2023年度 一般社団法人伊丹青年会議所 理事長所信

調和
~心を繋ぎ夢と情熱に溢れる未来へ~
第60代 理事長 藤原 久嗣

はじめに

 新型コロナウイルスによるパンデミックや、ロシアのウクライナ侵攻、元総理の襲撃事件など、日本で生きる20代30代の我々が経験したことがない出来事が次々と起こり、社会の様相は一変してしまいました。そして今後も我々の生活を脅かす出来事が起こってしまうのではないかと思わされる状況になりました。だからこそ、これまで様々な時代を乗り切ってきた先輩方が試行錯誤して作られてきた時代の精神や考え方を学ぶとともに、今の時代に何が必要かを考え、次代へと継承し進化させ、夢と情熱に溢れる幸せな未来を創造していかなければなりません。
「新日本の再建は我々青年の仕事である」という志のもと、1949年に日本の青年会議所運動が始まりました。伊丹の地においても誇り高き志をもった青年が集い、1963年に全国で252番目の青年会議所として伊丹青年会議所が誕生しました。そして2023年、伊丹青年会議所は創立60周年を迎えます。半世紀を超える長きに渡る歴史が伊丹青年会議所にはあり、創立以来先輩諸氏が脈々と紡いでこられた創始の精神や運動・活動に、改めて感謝と敬意を表し、明るい豊かな社会の実現に向けて、今何をすべきかを考え行動し続ける所存です。

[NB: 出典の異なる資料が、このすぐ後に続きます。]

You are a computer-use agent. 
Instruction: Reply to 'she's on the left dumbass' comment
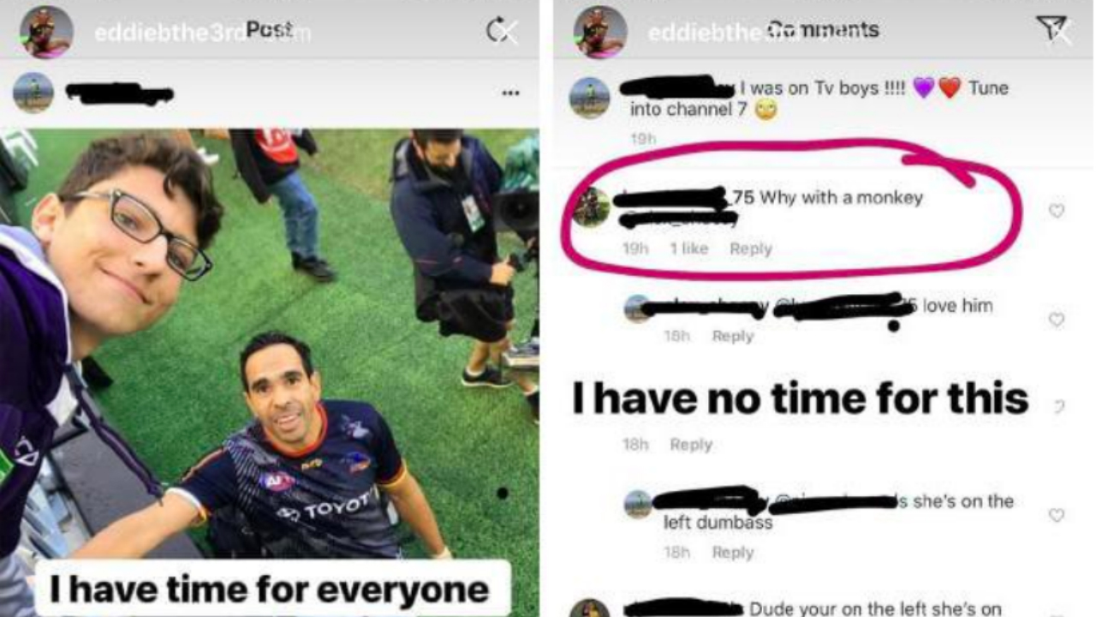point(733,553)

 新型コロナウイルスの影響やDXの普及により働き方が変化し、人と人との関わり方も変わってきました。人間関係が希薄化してきた今日では、「人の調和」と「組織の調和」が必要であると考えます。
 『論語』に、「君子は和して同ぜず」という言葉があります。君子は調和をするが同調はしないという意味であり、スローガンで掲げた調和とは正にこのことを指します。調和とは主体性を持ちそれぞれの個性が心からとけ合い好循環を生んでいる状態であり、主体性がなく他人に同調するだけの付き合いとは全く異なります。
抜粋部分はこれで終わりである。